DIRECTIONS –
Would you please restate the data exactly as it stands, apart from the pictures?
═══ MATERIAL FOR THIS TASK ═══
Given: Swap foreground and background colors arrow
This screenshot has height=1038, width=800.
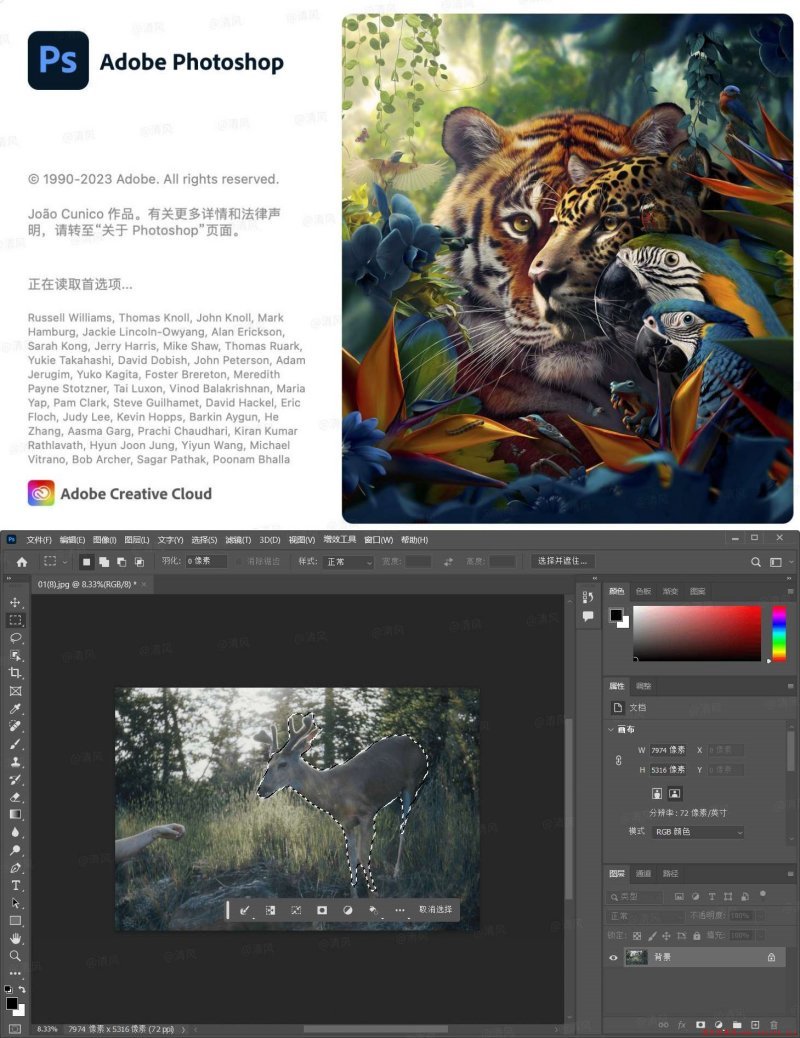Looking at the screenshot, I should click(23, 990).
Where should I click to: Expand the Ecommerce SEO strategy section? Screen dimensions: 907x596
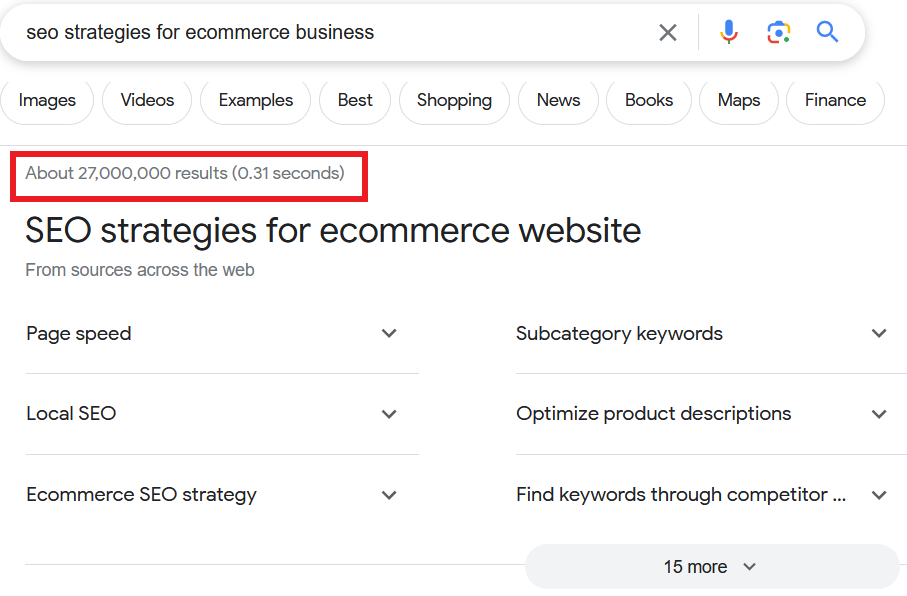[x=389, y=495]
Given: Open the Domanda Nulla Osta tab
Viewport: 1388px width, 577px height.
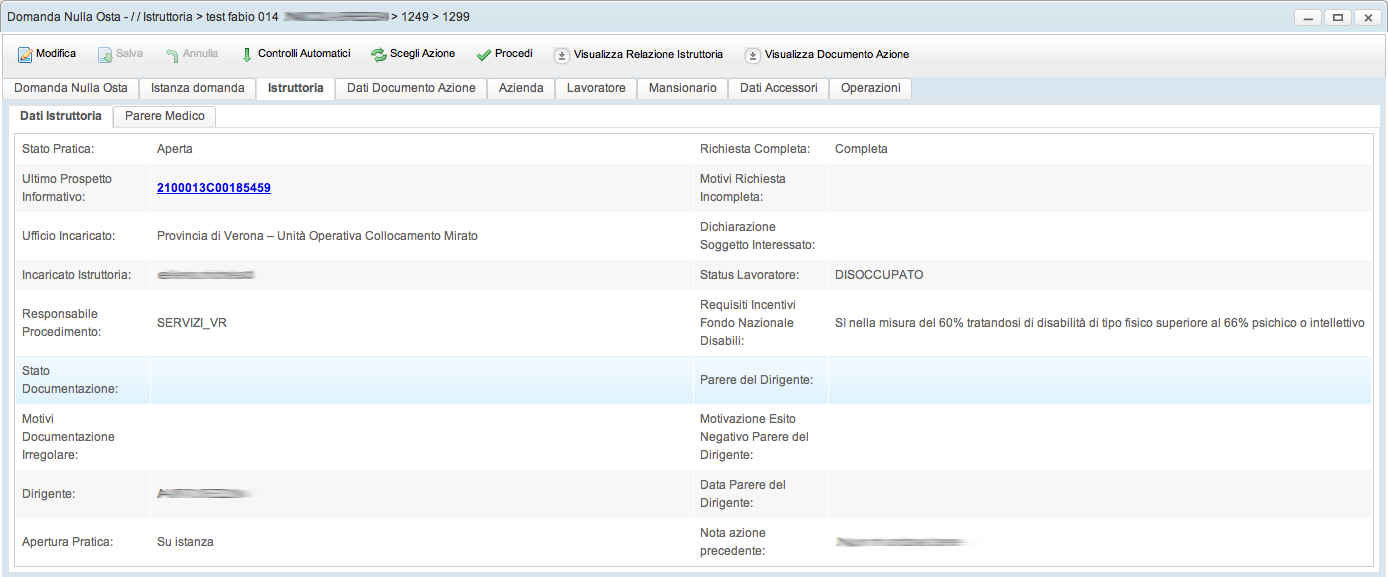Looking at the screenshot, I should (70, 88).
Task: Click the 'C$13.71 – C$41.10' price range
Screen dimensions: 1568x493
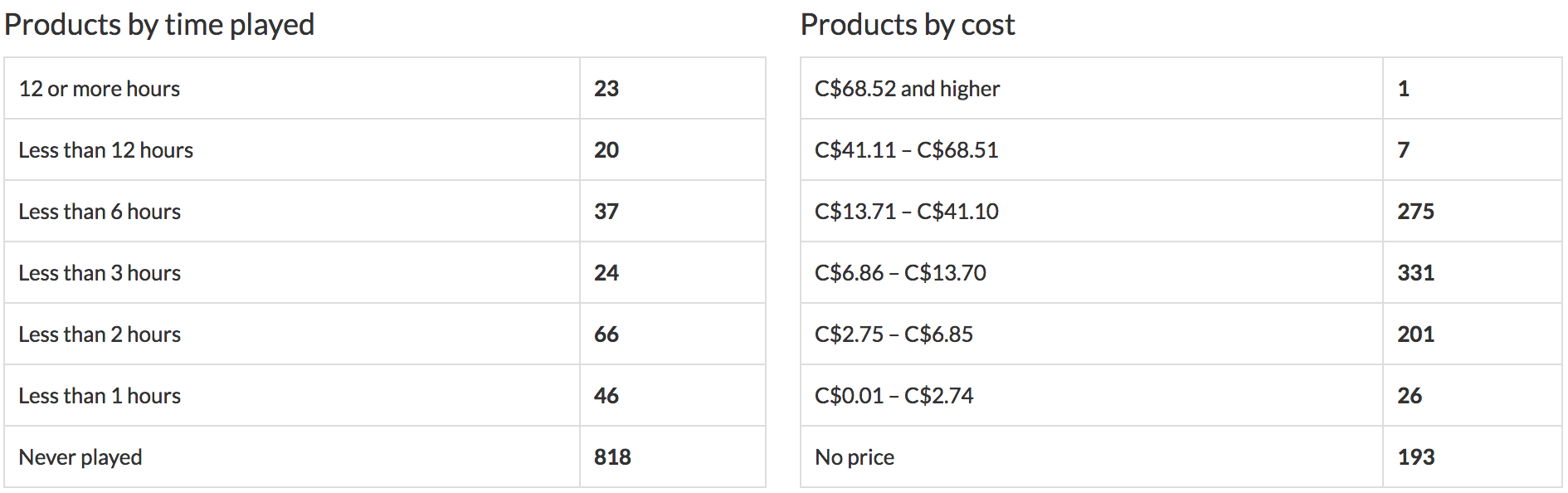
═══
RESPONSE FOR THIS EXERCISE –
Given: Swap foreground and background colors arrow
This screenshot has height=1038, width=800.
Looking at the screenshot, I should click(23, 990).
Where should I click to: Expand the Ecommerce SEO strategy section? Screen dimensions: 907x596
[x=389, y=495]
Given: Open the Domanda Nulla Osta tab
Viewport: 1388px width, 577px height.
Looking at the screenshot, I should (70, 88).
Task: Click the 'C$13.71 – C$41.10' price range
Screen dimensions: 1568x493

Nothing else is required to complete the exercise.